=== GIVEN DATA ===

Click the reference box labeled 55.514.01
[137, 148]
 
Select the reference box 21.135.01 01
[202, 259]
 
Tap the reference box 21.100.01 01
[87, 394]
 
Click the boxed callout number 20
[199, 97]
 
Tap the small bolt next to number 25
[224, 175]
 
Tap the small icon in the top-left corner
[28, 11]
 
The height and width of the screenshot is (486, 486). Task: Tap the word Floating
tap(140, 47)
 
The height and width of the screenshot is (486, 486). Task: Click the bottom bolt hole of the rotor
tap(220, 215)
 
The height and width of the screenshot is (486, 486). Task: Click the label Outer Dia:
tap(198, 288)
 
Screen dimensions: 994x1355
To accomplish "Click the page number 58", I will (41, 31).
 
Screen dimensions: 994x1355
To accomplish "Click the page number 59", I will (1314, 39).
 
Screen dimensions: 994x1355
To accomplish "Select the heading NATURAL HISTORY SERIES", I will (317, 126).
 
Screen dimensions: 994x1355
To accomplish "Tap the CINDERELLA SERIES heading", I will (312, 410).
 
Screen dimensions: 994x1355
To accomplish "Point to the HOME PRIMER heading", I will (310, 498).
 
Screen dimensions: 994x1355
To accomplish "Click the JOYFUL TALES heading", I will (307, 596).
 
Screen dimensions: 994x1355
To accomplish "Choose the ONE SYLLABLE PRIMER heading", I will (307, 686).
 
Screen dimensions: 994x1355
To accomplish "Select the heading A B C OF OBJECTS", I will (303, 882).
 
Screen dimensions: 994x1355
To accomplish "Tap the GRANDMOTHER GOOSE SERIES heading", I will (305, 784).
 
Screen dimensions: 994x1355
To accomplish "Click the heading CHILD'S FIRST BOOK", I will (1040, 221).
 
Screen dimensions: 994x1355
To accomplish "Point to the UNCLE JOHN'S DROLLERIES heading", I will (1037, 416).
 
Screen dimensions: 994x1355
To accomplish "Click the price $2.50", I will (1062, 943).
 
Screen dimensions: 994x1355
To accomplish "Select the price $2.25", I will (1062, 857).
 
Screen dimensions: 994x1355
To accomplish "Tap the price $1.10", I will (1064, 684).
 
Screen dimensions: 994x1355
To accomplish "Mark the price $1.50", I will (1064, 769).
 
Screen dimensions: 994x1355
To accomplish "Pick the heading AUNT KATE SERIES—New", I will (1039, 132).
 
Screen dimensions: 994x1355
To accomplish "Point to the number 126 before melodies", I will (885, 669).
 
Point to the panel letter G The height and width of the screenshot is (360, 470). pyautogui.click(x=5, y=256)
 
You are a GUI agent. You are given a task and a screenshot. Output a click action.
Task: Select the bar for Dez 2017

===

#### [SHORT PROBLEM]
Print all of the rows above again, word for word and in the same order.

#### [CORRECT RESPONSE]
Click the reference box labeled 55.514.01
[137, 148]
 
Select the reference box 21.135.01 01
[202, 259]
 
Tap the reference box 21.100.01 01
[87, 394]
 
Click the boxed callout number 20
[199, 97]
 
Tap the small bolt next to number 25
[224, 175]
 
Tap the small icon in the top-left corner
[28, 11]
 
The height and width of the screenshot is (486, 486). Task: Tap the word Floating
tap(140, 47)
 
The height and width of the screenshot is (486, 486). Task: Click the bottom bolt hole of the rotor
tap(220, 215)
 
The height and width of the screenshot is (486, 486). Task: Click the label Outer Dia:
tap(198, 288)
 
Screen dimensions: 994x1355
To accomplish "Click the page number 58", I will (41, 31).
 
Screen dimensions: 994x1355
To accomplish "Click the page number 59", I will (1314, 39).
 
Screen dimensions: 994x1355
To accomplish "Select the heading NATURAL HISTORY SERIES", I will (317, 126).
 
Screen dimensions: 994x1355
To accomplish "Tap the CINDERELLA SERIES heading", I will (312, 410).
 
Screen dimensions: 994x1355
To accomplish "Point to the HOME PRIMER heading", I will (310, 498).
 
Screen dimensions: 994x1355
To accomplish "Click the JOYFUL TALES heading", I will (307, 596).
 
Screen dimensions: 994x1355
To accomplish "Choose the ONE SYLLABLE PRIMER heading", I will (307, 686).
 
Screen dimensions: 994x1355
To accomplish "Select the heading A B C OF OBJECTS", I will (303, 882).
 
Screen dimensions: 994x1355
To accomplish "Tap the GRANDMOTHER GOOSE SERIES heading", I will (305, 784).
 
Screen dimensions: 994x1355
To accomplish "Click the heading CHILD'S FIRST BOOK", I will (1040, 221).
 
Screen dimensions: 994x1355
To accomplish "Point to the UNCLE JOHN'S DROLLERIES heading", I will (1037, 416).
 
Screen dimensions: 994x1355
To accomplish "Click the price $2.50", I will (1062, 943).
 
Screen dimensions: 994x1355
To accomplish "Select the price $2.25", I will (1062, 857).
 
Screen dimensions: 994x1355
To accomplish "Tap the price $1.10", I will (1064, 684).
 
Screen dimensions: 994x1355
To accomplish "Mark the price $1.50", I will (1064, 769).
 
Screen dimensions: 994x1355
To accomplish "Pick the heading AUNT KATE SERIES—New", I will (1039, 132).
 
Screen dimensions: 994x1355
To accomplish "Point to the number 126 before melodies", I will (885, 669).
 
Point to the panel letter G The height and width of the screenshot is (360, 470). pyautogui.click(x=5, y=256)
 
You are a GUI agent. You are given a task and a screenshot. Output a click action.
Task: Select the bar for Dez 2017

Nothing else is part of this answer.